Chowgule College offers Bachelor's degrees in:

- Bachelor Of Vocational Education
- Bachelor of Arts
- Bachelor of Science

and Master's degrees in:

- Master of Arts, with subspecialties in English, Geography, Hindi, History, and Economics, and Child Psychology
- Master of Science, with subspecialities in Information Technology and Biotechnology

It also offers a post-graduate diploma in Computer Applications. It is the only institution in Goa to offer a master's degree (M.A.) in Child Psychology and one of very few colleges in Goa to offer Geology as a Bachelor of Science subspecialty.

As the main college for Arts and Science education in South Goa since the early 1960s, it has been home to a number of prominent alumni. Its present principal is Dr. Prof. Sangeeta. G. Sankhalkar. As of the 2015-2016 academic year, Chowgule College is also Goa's first autonomous college.

==Facilities==
The Chowgule College Library encompasses reading rooms, book stacks and special function areas such as visual room and multimedia resource center.

The C-Library has a collection of 57,794 items. It subscribes to 75 latest scientific as well as general journals. The specialist collection includes books, extensive reference materials, AV materials, rare photo collection etc. More than 2700 bound volumes are also available.

Chowgule Sports and Fitness Center is in the south of Goa on a sprawling 5-acre property. The center has an indoor capacity of 35,000 sq. ft. which is equipped with sports and recreational fitness facilities featuring: cardio equipment, selector machines, free weights, indoor running track, plyometrics platform, dot drill mats, Jacuzzi, steam bath and changing rooms for men and women.

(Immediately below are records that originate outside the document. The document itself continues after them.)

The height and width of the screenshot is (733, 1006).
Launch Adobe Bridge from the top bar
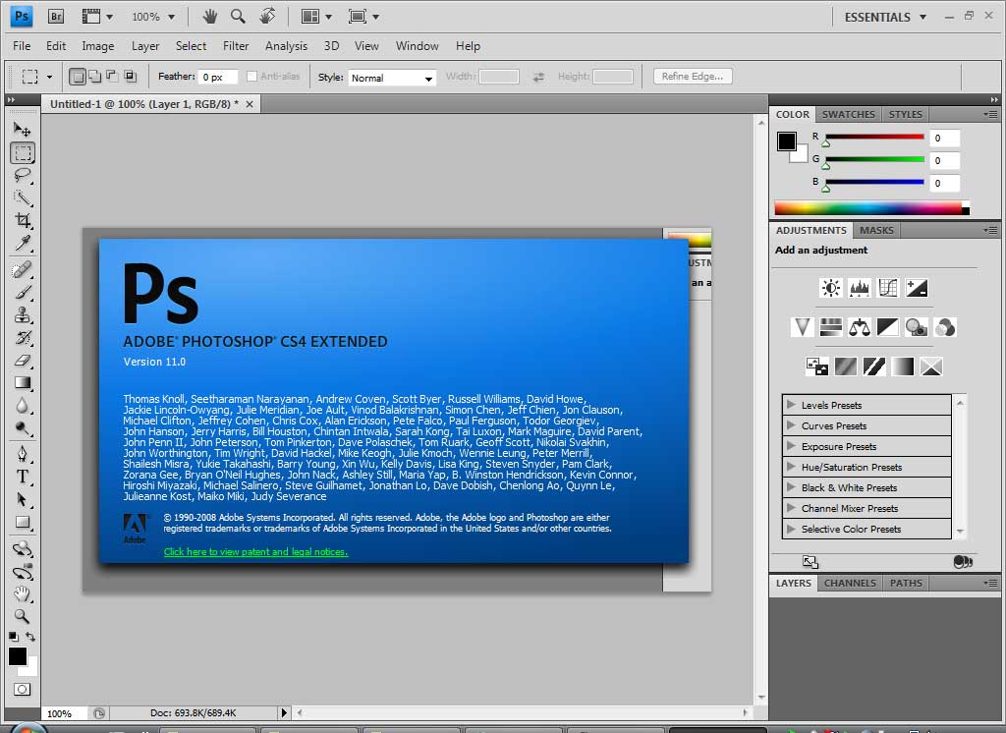pyautogui.click(x=56, y=17)
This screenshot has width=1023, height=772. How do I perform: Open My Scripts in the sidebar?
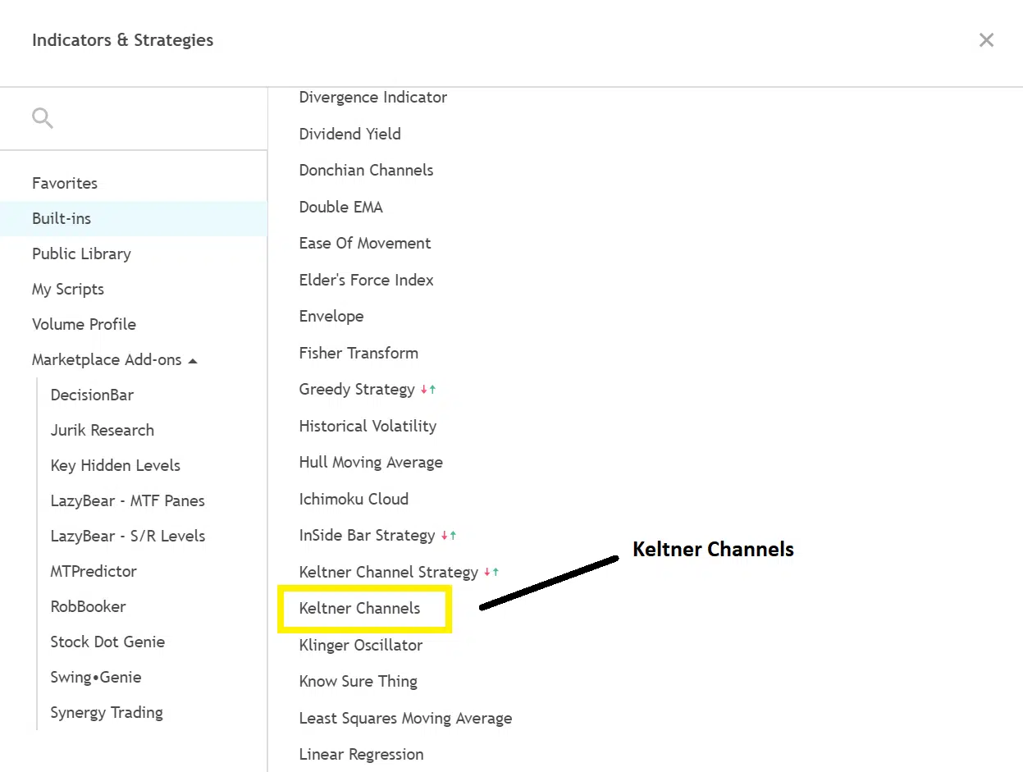[68, 290]
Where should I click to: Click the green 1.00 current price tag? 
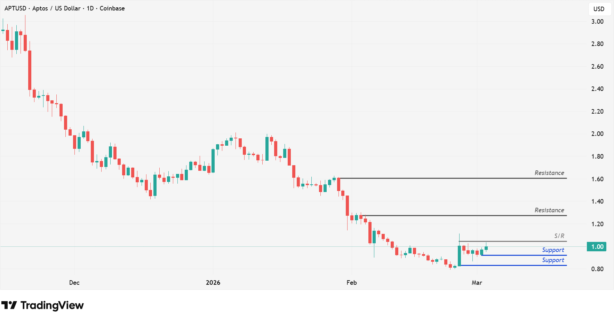click(597, 247)

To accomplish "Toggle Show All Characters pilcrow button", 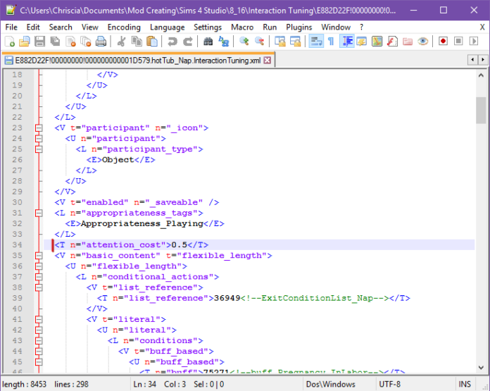I will 330,42.
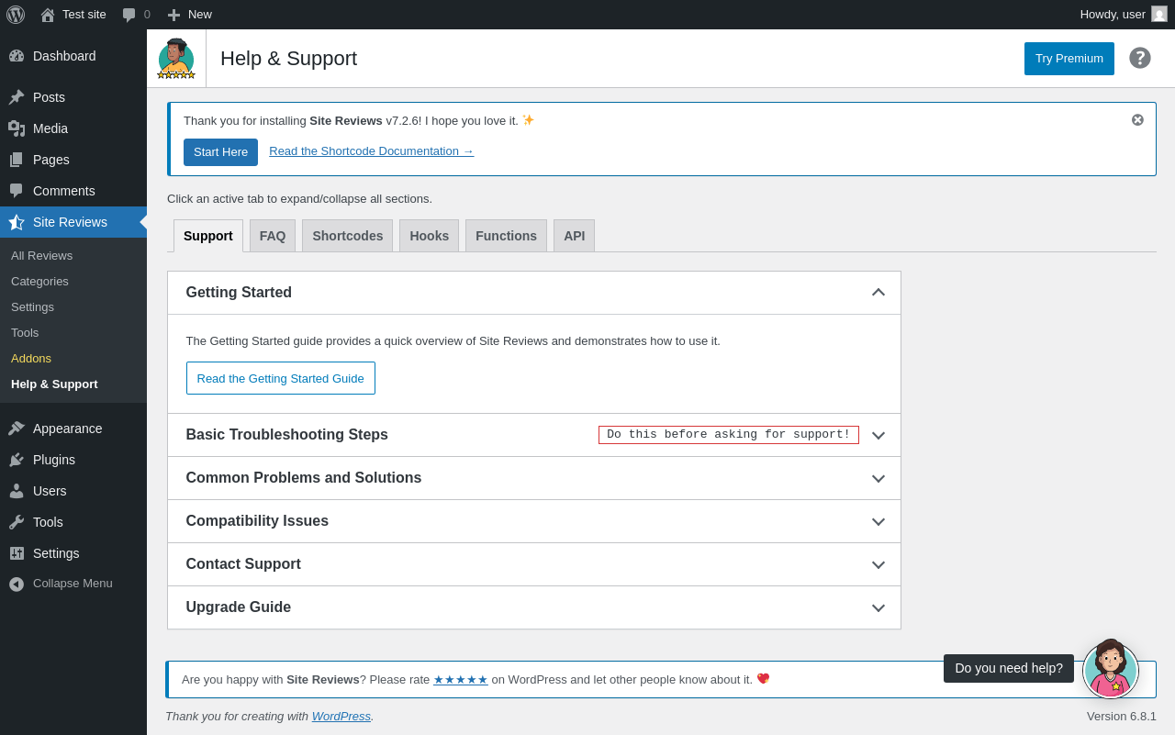Open Appearance from the sidebar
The width and height of the screenshot is (1175, 735).
[x=67, y=429]
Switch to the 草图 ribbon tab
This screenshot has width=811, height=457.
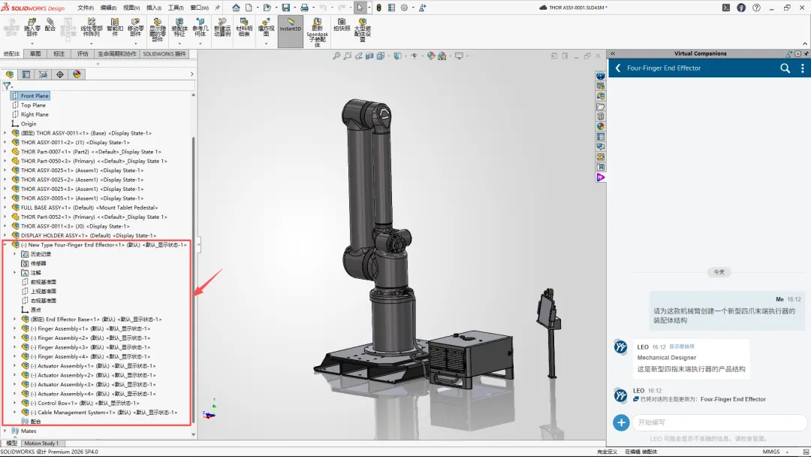35,54
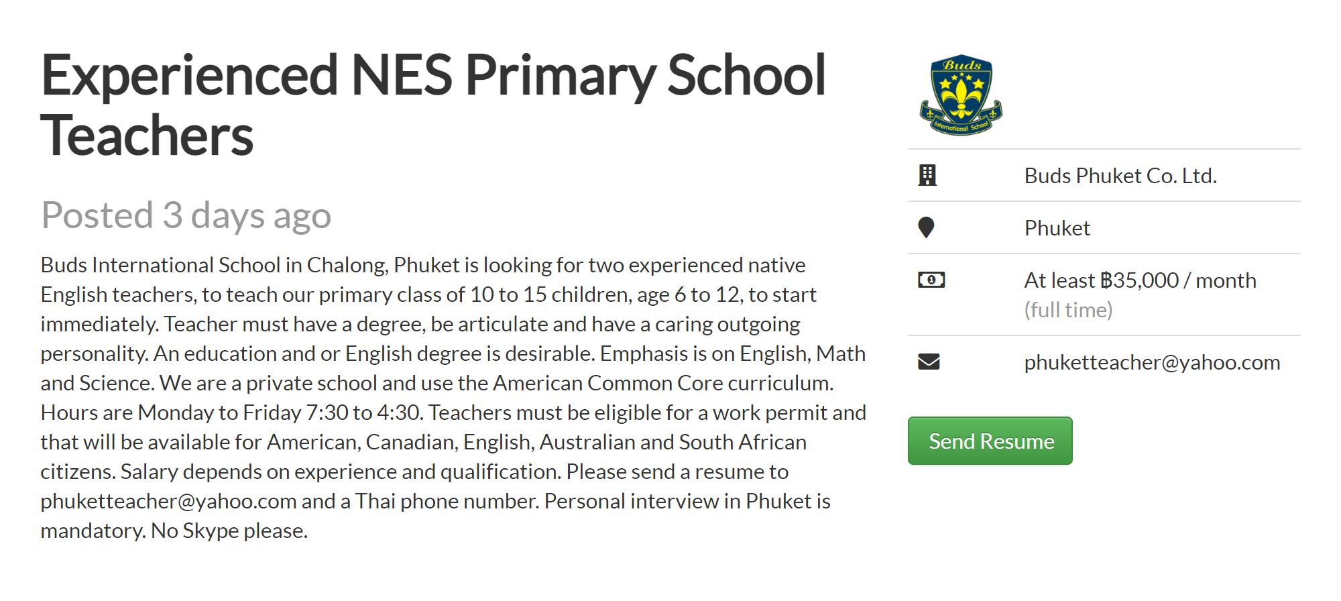Click the location pin icon

926,227
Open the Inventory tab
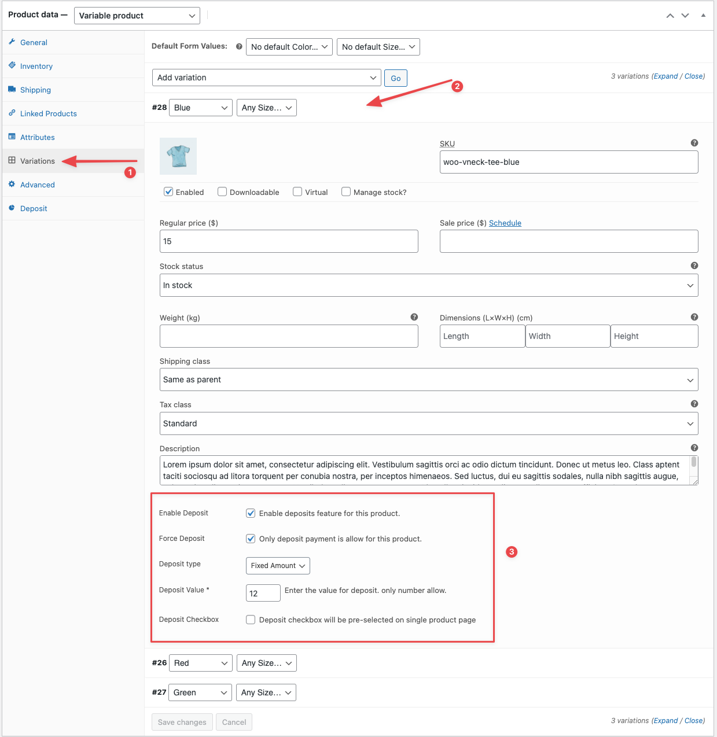This screenshot has height=737, width=717. [36, 67]

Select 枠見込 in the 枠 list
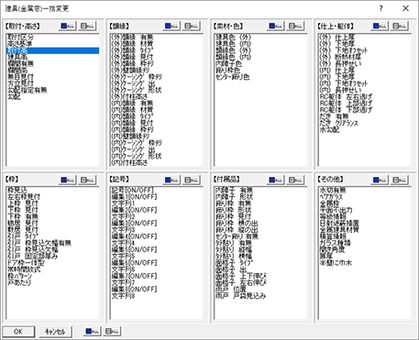[x=17, y=191]
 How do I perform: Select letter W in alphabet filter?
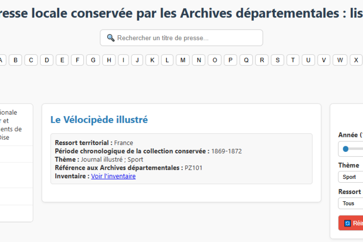click(x=340, y=60)
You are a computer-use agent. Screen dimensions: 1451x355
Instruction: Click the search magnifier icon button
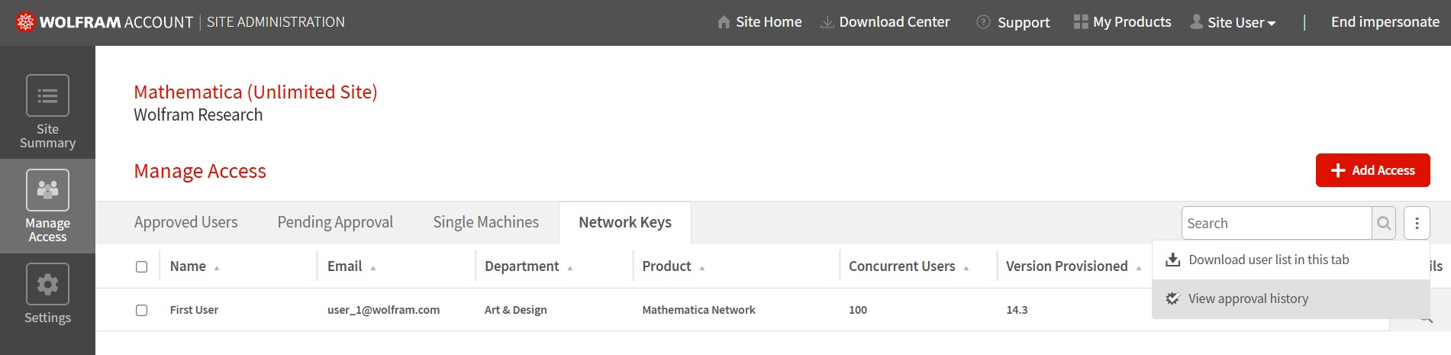pos(1384,224)

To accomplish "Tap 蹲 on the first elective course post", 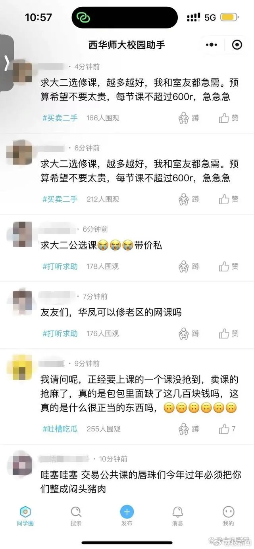I will click(x=189, y=118).
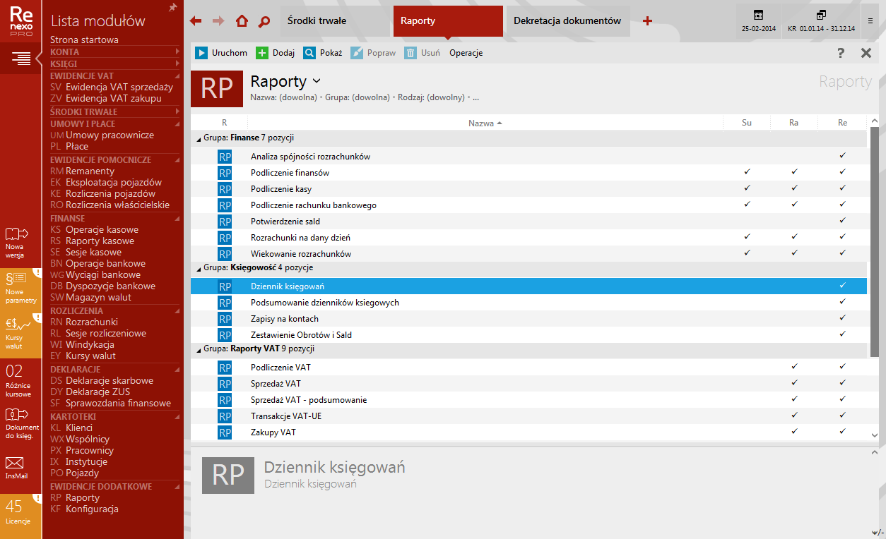Toggle Ra checkmark for Sprzedaż VAT
Screen dimensions: 886x539
(x=794, y=383)
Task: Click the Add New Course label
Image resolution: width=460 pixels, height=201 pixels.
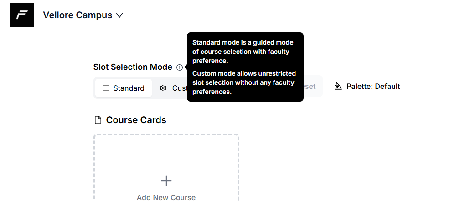Action: 166,197
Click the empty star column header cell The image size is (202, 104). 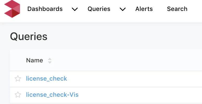18,60
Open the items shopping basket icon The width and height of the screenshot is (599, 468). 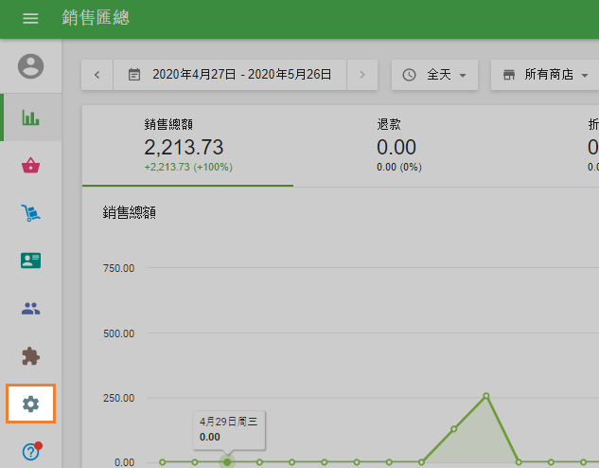click(x=31, y=166)
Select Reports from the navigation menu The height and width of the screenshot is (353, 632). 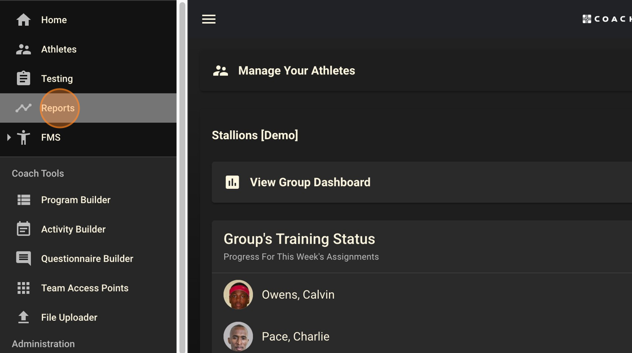click(x=58, y=108)
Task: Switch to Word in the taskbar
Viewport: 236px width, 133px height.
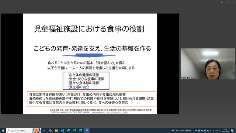Action: [69, 130]
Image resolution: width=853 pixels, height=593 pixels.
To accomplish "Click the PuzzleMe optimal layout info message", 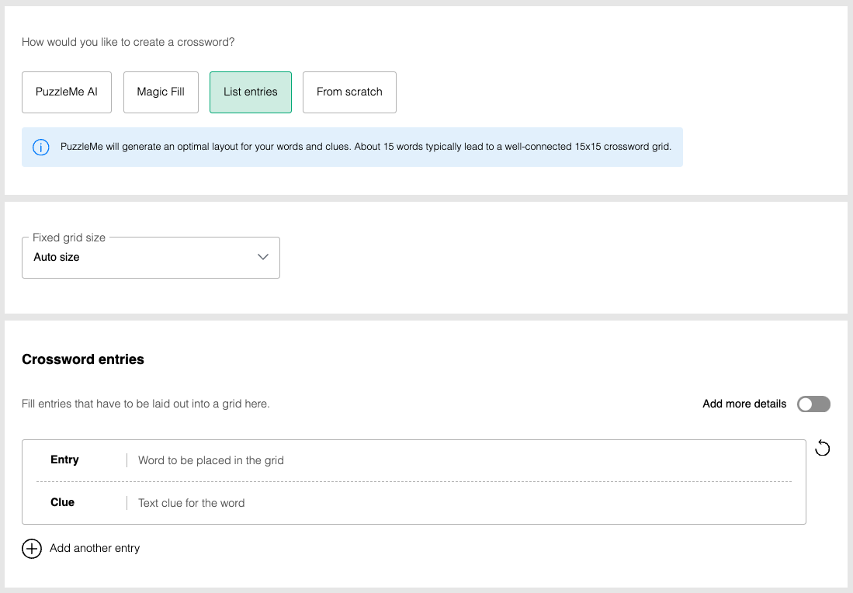I will point(365,147).
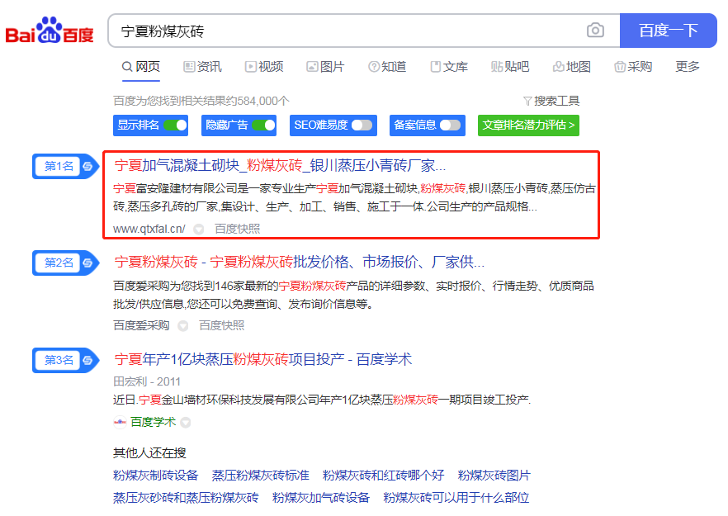Click the Baidu logo
The width and height of the screenshot is (728, 516).
point(50,31)
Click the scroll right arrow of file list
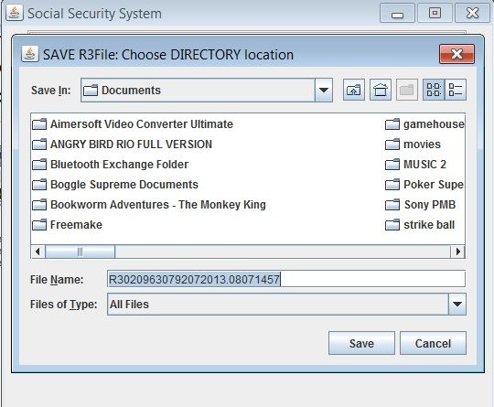This screenshot has width=494, height=407. point(458,252)
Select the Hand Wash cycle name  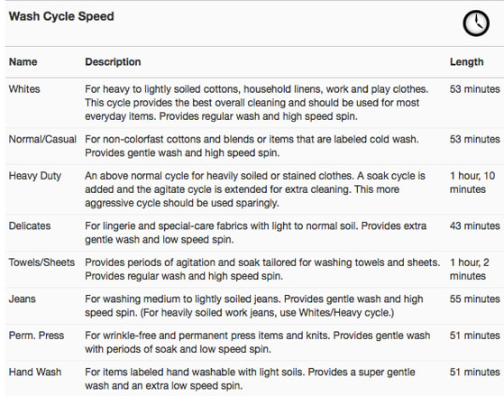coord(35,372)
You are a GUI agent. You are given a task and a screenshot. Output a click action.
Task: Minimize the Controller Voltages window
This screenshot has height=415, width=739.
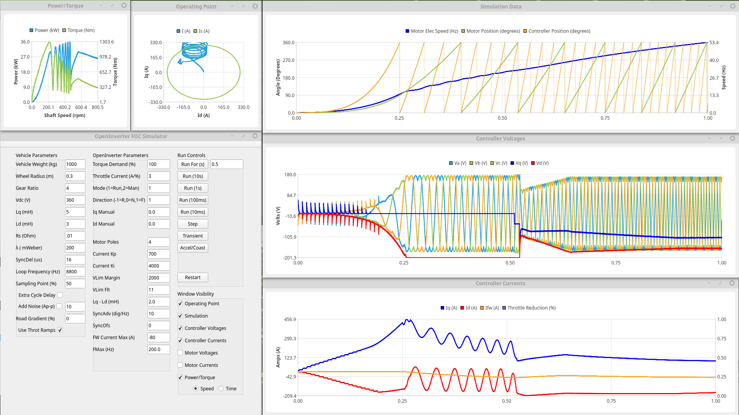click(709, 139)
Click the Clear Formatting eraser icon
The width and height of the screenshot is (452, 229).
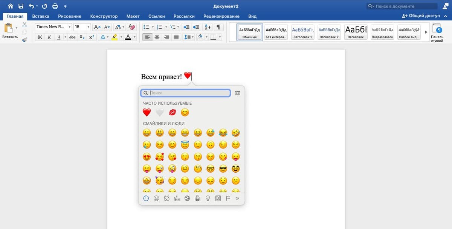tap(131, 27)
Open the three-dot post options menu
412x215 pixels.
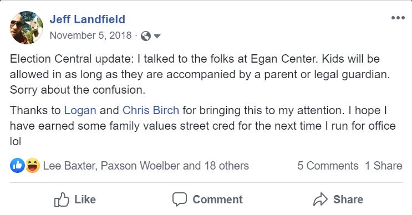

In 2007, the campus inaugurated its exclusive Wi-Fi network, that promoted e-learning as well setting up online courses called Chowgules Learn Anytime Any Place (CLAAP), which helped students get course material online and have discussions in forums.

==Student life==
Tathastu is the annual inter-collegiate event organised by Chowgule College and has seen increasing participation over the years. Other annual activities carried out in the academic field include subject-day celebrations when activities like quizzes, debates, poster-making, etc. are held. A few prominent events like Pegasus (English Department), 'The Bard By The Mandovi- Shakespeare Festival' (English Department, Nebula (Geology Department), Revelations (Economics Department), I-RIX (Computer Science Department), Geographize (Geography Department) etc. are well known in Goa and surrounding states. Pegasus is the first inter-collegiate literary festival in Goa and has completed 14 years since its inception in 2008. Geographize, which enables students to
showcase their geographical skills through various events, was first held in 2012 and has since become a national event.

The tiger is the official mascot of the college and the students are regarded as "Chowgule Tigers".

In April 2010, a sequence of the film Golmaal 3 was shot on the sports campus.

The Founder's day celebration at the college has invited prominent chief guests like Chetan Bhagat (2010), Nandita Das (2011), Milkha Singh (2014), Viren Rasquinha (2015) and Terence Lewis (choreographer) (2016).